Lesion must be measured by CT scan or MRI.

- Patients must fully recover from prior therapy that given > 4 weeks before
enrollment.

- Signed informed consent must be obtained prior to any study related procedures.

Exclusion Criteria:

1. Child-Pugh C

2. CLIP score ≧ 4

3. Patients with evidence of extrahepatic or metastatic disease

4. Patients with evidence of massive ascites

5. Patients receiving previous irradiation to liver

6. Patients with previous use of Thalidomide less than 6 months from entering of the
study

7. History of cardiac disease: congestive heart failure >NYHA class 2; active CAD (MI
more than 6 mo prior to study entry is allowed); cardiac arrythmias requiring
anti-arrythmic therapy (beta blockers or digoxin are permitted)

8. Active clinically serious infections ( > grade 2 CTC version 2)

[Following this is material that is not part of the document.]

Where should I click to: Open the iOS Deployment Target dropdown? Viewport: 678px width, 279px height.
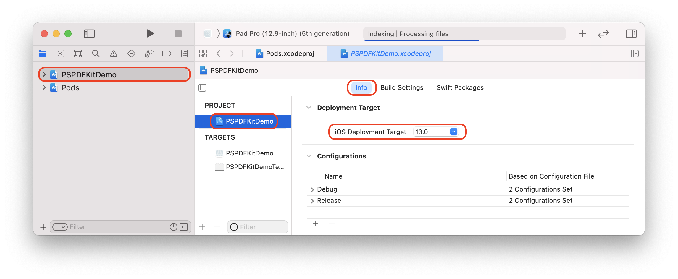pos(453,132)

9. Patients undergoing renal dialysis

10. Patients with evidence or history of bleeding diathesis

11. Prior treatment with EGFR TKIs or VEGFR TKIs

12. Hypertension uncontrolled by medical therapy

13. Symptomatic metastatic brain or meningeal tumors unless the patient is > 6 months
from definitive therapy, has a negative imaging study within 4 weeks of study entry
and is clinically stable with respect to the tumor at the time of study entry. Also
the patient must not be undergoing acute steroid therapy or taper.

14. Chemotherapy or immunotherapy or other systemic anti-cancer therapy within 4 weeks.